14. The wastewater treatment system according to claim 13, characterized in that... It also includes a third reactor, which is a nitrification reactor, and is configured to receive the treated wastewater from the second reactor and oxidize the ammonia nitrogen in the wastewater to nitrite / nitrate to produce nitrified wastewater; The nitrified wastewater is recycled to the second reactor, and the treated liquid is output as the final effluent.
15. The wastewater treatment system according to claim 14, characterized in that... The first reactor includes at least a first vessel for providing mixing and stirring; The second reactor receives effluent from the first container and provides anaerobic stirring and performs partial denitrification and anaerobic ammonium oxidation reactions. The third reactor receives the effluent from the second reactor and performs nitrification.
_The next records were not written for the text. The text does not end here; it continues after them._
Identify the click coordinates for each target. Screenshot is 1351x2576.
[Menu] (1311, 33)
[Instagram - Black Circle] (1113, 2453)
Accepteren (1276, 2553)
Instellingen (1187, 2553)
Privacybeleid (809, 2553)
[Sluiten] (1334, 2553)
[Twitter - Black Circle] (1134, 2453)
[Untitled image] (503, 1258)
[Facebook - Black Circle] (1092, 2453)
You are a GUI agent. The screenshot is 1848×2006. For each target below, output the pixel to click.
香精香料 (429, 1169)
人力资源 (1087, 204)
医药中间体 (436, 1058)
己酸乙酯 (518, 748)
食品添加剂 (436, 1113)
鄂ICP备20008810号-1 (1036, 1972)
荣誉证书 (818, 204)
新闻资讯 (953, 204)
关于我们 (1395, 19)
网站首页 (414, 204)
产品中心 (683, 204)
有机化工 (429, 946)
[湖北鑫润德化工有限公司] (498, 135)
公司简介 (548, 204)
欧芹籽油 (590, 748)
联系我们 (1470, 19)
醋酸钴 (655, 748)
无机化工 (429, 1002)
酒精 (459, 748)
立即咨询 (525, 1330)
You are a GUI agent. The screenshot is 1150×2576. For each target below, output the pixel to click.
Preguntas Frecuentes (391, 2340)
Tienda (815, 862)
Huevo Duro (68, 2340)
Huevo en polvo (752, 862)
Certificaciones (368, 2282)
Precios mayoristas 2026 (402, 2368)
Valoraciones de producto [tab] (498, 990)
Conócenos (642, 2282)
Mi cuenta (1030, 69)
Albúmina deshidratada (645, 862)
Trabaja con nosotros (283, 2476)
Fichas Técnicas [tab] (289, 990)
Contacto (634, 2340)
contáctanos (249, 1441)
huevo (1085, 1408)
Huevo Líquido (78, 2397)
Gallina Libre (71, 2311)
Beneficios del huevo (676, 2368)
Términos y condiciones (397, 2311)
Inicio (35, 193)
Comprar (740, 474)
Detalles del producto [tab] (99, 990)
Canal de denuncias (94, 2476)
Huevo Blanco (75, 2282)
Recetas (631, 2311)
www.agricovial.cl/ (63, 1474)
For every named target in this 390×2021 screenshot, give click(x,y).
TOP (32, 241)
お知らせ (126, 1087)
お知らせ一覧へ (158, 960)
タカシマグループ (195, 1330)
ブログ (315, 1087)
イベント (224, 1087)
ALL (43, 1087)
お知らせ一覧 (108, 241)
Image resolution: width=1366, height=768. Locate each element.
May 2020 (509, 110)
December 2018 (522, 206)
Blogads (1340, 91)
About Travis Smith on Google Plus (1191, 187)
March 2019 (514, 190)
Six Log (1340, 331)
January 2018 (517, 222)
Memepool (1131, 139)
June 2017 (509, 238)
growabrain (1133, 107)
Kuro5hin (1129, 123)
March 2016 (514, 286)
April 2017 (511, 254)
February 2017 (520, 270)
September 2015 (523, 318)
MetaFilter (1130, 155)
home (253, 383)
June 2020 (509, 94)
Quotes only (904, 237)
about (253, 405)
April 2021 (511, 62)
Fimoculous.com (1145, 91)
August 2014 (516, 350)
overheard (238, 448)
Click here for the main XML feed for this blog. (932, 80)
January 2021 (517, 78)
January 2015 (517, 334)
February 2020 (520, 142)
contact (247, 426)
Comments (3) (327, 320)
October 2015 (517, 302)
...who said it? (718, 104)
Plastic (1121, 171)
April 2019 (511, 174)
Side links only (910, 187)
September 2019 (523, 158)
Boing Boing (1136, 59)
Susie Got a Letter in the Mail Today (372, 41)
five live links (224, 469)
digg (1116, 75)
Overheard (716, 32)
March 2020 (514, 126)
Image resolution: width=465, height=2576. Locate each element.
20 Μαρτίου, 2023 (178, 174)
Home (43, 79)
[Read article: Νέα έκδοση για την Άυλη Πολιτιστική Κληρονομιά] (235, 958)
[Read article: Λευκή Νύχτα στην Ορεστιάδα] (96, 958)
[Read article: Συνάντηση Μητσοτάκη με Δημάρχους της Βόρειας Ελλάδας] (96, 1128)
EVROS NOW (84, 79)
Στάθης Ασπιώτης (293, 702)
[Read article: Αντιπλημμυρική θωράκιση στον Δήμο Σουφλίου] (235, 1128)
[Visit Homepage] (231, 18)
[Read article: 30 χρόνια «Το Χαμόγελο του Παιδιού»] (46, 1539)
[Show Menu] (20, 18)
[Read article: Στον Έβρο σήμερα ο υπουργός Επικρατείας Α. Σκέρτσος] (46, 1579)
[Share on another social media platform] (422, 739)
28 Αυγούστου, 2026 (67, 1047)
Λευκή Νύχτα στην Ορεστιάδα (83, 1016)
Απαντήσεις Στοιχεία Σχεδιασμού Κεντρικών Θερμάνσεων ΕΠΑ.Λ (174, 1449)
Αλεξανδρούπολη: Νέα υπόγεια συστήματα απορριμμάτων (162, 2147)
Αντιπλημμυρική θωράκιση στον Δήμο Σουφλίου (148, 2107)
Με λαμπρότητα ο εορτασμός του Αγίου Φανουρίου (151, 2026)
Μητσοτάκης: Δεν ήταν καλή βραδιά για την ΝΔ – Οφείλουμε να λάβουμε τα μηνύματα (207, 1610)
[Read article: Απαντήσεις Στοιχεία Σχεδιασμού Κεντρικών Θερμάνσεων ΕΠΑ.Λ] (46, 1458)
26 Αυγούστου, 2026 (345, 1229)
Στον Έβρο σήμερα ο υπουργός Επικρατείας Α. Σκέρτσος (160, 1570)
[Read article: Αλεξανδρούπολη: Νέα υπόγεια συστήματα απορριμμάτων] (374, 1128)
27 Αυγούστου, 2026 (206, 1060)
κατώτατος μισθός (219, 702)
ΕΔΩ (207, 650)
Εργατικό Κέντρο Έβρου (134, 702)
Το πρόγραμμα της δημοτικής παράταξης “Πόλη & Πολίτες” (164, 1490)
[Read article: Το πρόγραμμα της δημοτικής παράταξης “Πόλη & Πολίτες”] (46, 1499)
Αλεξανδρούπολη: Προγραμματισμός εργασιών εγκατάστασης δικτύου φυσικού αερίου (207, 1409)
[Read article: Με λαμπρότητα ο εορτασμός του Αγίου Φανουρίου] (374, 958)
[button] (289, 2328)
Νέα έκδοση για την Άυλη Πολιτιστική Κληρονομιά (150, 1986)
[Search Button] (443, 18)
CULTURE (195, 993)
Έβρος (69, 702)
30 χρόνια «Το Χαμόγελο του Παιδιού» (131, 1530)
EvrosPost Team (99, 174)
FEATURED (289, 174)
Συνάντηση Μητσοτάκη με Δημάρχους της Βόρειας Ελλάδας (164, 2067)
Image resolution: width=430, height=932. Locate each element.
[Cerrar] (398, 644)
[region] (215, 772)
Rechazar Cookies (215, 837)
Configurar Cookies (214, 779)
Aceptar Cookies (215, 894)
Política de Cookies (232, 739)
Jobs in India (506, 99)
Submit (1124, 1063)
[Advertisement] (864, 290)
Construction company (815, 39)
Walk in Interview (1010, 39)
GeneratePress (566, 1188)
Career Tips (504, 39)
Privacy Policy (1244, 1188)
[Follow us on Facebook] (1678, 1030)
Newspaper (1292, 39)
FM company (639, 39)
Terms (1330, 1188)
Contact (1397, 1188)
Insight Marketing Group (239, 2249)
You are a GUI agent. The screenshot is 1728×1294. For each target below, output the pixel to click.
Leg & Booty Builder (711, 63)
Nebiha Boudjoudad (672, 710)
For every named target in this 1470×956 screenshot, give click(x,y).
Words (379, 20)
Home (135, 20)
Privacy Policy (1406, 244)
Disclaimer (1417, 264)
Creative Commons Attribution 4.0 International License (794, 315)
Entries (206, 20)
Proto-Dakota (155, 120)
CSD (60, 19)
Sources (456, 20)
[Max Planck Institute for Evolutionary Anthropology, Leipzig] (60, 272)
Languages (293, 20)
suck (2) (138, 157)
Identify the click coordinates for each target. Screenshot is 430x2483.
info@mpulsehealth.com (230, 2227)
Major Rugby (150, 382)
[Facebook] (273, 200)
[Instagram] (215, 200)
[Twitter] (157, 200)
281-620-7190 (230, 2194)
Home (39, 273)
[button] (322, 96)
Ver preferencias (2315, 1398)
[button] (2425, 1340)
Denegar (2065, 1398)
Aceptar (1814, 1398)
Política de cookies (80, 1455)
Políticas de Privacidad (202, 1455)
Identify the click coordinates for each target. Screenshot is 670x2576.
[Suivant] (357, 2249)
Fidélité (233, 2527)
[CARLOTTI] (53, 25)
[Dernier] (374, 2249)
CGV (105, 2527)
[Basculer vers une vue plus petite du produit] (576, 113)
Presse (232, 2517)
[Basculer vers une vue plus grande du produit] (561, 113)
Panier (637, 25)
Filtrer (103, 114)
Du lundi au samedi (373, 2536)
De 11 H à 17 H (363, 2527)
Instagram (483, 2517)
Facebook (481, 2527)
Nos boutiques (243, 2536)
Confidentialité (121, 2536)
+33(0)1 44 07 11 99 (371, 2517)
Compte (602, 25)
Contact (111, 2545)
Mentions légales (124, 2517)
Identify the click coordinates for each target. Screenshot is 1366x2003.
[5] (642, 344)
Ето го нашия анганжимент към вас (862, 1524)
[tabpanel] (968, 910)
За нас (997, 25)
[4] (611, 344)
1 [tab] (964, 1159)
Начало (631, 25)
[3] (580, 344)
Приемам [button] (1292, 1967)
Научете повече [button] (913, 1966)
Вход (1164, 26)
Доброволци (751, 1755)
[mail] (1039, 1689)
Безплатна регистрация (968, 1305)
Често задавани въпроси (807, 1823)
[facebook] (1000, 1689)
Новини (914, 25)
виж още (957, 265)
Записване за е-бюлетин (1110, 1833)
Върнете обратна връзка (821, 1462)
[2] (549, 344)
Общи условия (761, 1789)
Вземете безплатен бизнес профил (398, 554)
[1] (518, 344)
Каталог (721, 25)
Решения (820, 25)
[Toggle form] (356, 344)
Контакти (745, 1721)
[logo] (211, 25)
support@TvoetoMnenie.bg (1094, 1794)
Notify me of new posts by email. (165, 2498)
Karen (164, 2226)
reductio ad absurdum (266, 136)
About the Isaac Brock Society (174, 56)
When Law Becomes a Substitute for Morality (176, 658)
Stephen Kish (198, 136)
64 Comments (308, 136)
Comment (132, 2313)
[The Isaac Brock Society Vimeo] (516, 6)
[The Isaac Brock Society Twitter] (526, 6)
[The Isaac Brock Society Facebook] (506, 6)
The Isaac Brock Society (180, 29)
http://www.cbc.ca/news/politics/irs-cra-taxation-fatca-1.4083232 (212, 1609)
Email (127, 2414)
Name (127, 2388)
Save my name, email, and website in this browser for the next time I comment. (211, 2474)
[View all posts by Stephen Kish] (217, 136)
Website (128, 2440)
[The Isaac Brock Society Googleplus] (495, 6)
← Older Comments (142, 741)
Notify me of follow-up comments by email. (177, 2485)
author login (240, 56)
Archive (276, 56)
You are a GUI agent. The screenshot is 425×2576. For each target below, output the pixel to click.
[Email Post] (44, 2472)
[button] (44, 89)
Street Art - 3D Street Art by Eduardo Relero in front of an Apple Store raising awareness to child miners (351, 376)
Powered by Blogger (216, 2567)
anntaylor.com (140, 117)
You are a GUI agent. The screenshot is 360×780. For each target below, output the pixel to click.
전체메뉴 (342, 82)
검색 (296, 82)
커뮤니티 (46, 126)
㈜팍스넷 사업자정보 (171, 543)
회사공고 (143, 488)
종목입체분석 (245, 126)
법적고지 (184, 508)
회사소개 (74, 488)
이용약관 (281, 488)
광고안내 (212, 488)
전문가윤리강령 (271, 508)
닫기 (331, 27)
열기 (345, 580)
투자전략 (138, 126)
The effluent from one end of the third reactor is then discharged back into the second reactor. and The third reactor drains water at the other end, and this drainage is the final effluent of the system.
16. The wastewater treatment system according to claim 15, characterized in that... The anaerobic stirring is magnetic stirring.
17. The wastewater treatment system according to claim 16, wherein the first reactor and the second reactor further include biological packing material as a biofilm carrier.
18. The wastewater treatment system of claim 16, wherein the wastewater treatment system further comprises an air pump for aerating a third reactor and an airflow meter between the air pump and the third reactor.
19. The wastewater treatment system according to any one of claims 14 to 18, characterized in that... The first reactor, the second reactor, and the third reactor are selected from at least one of a biofilm reactor, a granular sludge bed reactor, an attached growth reactor, and a membrane bioreactor.